··· DATASET RECORDS
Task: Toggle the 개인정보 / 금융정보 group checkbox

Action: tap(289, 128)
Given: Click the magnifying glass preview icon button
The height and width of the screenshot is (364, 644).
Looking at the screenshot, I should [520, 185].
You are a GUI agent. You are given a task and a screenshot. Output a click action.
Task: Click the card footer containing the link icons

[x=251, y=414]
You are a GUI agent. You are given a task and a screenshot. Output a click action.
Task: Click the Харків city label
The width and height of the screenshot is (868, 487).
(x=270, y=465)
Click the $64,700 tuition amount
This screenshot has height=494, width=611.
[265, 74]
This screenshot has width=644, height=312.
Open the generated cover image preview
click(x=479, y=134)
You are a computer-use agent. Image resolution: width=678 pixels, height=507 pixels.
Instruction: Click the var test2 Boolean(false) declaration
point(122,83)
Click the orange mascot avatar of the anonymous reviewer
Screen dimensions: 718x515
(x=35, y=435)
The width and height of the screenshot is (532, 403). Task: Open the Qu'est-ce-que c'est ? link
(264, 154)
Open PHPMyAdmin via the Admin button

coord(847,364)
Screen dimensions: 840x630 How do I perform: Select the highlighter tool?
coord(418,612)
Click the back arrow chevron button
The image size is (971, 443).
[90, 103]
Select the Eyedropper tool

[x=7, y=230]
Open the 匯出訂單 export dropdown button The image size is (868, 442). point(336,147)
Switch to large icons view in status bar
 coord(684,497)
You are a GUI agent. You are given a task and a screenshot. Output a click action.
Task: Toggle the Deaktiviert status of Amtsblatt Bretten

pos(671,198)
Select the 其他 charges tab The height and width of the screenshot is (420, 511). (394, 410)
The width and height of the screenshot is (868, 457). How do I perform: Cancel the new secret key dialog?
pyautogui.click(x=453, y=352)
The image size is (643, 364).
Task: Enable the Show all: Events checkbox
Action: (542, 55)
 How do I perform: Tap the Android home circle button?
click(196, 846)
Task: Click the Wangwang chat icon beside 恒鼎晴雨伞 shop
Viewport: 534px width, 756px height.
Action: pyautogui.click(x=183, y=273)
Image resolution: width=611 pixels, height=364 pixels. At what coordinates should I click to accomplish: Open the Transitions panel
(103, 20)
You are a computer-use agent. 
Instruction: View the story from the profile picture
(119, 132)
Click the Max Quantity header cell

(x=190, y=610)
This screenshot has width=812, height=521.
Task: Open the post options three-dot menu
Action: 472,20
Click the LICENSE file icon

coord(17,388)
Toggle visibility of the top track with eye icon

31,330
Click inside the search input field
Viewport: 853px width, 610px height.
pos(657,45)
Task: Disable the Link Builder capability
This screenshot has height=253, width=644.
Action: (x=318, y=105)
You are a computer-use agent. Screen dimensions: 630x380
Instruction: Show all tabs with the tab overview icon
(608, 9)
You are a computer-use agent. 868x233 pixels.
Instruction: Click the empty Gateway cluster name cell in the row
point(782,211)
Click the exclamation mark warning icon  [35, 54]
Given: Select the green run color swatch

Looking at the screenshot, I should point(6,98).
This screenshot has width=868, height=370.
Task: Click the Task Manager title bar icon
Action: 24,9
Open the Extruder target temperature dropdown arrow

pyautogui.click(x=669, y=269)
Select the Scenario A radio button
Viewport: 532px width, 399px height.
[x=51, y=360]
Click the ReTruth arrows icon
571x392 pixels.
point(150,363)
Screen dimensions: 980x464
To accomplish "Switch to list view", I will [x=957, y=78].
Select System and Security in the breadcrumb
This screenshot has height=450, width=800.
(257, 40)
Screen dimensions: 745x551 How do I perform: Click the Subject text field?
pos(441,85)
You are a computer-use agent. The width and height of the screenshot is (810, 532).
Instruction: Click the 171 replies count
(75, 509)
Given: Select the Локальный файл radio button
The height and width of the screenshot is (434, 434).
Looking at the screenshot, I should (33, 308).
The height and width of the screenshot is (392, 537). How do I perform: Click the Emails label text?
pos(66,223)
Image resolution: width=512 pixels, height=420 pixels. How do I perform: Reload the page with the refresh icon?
······
PROBLEM DETAILS
Could you retype the whole listing above without altering a word?

TASK SOLUTION
Task: Toggle the 개인정보 / 금융정보 group checkbox

Action: tap(289, 128)
Given: Click the magnifying glass preview icon button
The height and width of the screenshot is (364, 644).
Looking at the screenshot, I should [520, 185].
You are a GUI agent. You are given a task and a screenshot. Output a click action.
Task: Click the card footer containing the link icons

[x=251, y=414]
You are a GUI agent. You are given a task and a screenshot. Output a click action.
Task: Click the Харків city label
The width and height of the screenshot is (868, 487).
(x=270, y=465)
Click the $64,700 tuition amount
This screenshot has height=494, width=611.
[265, 74]
This screenshot has width=644, height=312.
Open the generated cover image preview
click(x=479, y=134)
You are a computer-use agent. Image resolution: width=678 pixels, height=507 pixels.
Instruction: Click the var test2 Boolean(false) declaration
point(122,83)
Click the orange mascot avatar of the anonymous reviewer
Screen dimensions: 718x515
(x=35, y=435)
The width and height of the screenshot is (532, 403). Task: Open the Qu'est-ce-que c'est ? link
(264, 154)
Open PHPMyAdmin via the Admin button

coord(847,364)
Screen dimensions: 840x630 How do I perform: Select the highlighter tool?
coord(418,612)
Click the back arrow chevron button
The image size is (971, 443).
[90, 103]
Select the Eyedropper tool

[x=7, y=230]
Open the 匯出訂單 export dropdown button The image size is (868, 442). point(336,147)
Switch to large icons view in status bar
 coord(684,497)
You are a GUI agent. You are given a task and a screenshot. Output a click action.
Task: Toggle the Deaktiviert status of Amtsblatt Bretten

pos(671,198)
Select the 其他 charges tab The height and width of the screenshot is (420, 511). (394, 410)
The width and height of the screenshot is (868, 457). How do I perform: Cancel the new secret key dialog?
pyautogui.click(x=453, y=352)
The image size is (643, 364).
Task: Enable the Show all: Events checkbox
Action: (542, 55)
 How do I perform: Tap the Android home circle button?
click(196, 846)
Task: Click the Wangwang chat icon beside 恒鼎晴雨伞 shop
Viewport: 534px width, 756px height.
Action: pyautogui.click(x=183, y=273)
Image resolution: width=611 pixels, height=364 pixels. At what coordinates should I click to accomplish: Open the Transitions panel
(103, 20)
You are a computer-use agent. 
Instruction: View the story from the profile picture
(119, 132)
Click the Max Quantity header cell

(x=190, y=610)
This screenshot has width=812, height=521.
Task: Open the post options three-dot menu
Action: 472,20
Click the LICENSE file icon

coord(17,388)
Toggle visibility of the top track with eye icon

31,330
Click inside the search input field
Viewport: 853px width, 610px height.
pos(657,45)
Task: Disable the Link Builder capability
This screenshot has height=253, width=644.
Action: (x=318, y=105)
You are a computer-use agent. Screen dimensions: 630x380
Instruction: Show all tabs with the tab overview icon
(608, 9)
You are a computer-use agent. 868x233 pixels.
Instruction: Click the empty Gateway cluster name cell in the row
point(782,211)
Click the exclamation mark warning icon  [35, 54]
Given: Select the green run color swatch

Looking at the screenshot, I should point(6,98).
This screenshot has width=868, height=370.
Task: Click the Task Manager title bar icon
Action: 24,9
Open the Extruder target temperature dropdown arrow

pyautogui.click(x=669, y=269)
Select the Scenario A radio button
Viewport: 532px width, 399px height.
[x=51, y=360]
Click the ReTruth arrows icon
571x392 pixels.
point(150,363)
Screen dimensions: 980x464
To accomplish "Switch to list view", I will [x=957, y=78].
Select System and Security in the breadcrumb
This screenshot has height=450, width=800.
(257, 40)
Screen dimensions: 745x551 How do I perform: Click the Subject text field?
pos(441,85)
You are a computer-use agent. The width and height of the screenshot is (810, 532).
Instruction: Click the 171 replies count
(75, 509)
Given: Select the Локальный файл radio button
The height and width of the screenshot is (434, 434).
Looking at the screenshot, I should (33, 308).
The height and width of the screenshot is (392, 537). How do I perform: Click the Emails label text?
pos(66,223)
Image resolution: width=512 pixels, height=420 pixels. How do I perform: Reload the page with the refresh icon?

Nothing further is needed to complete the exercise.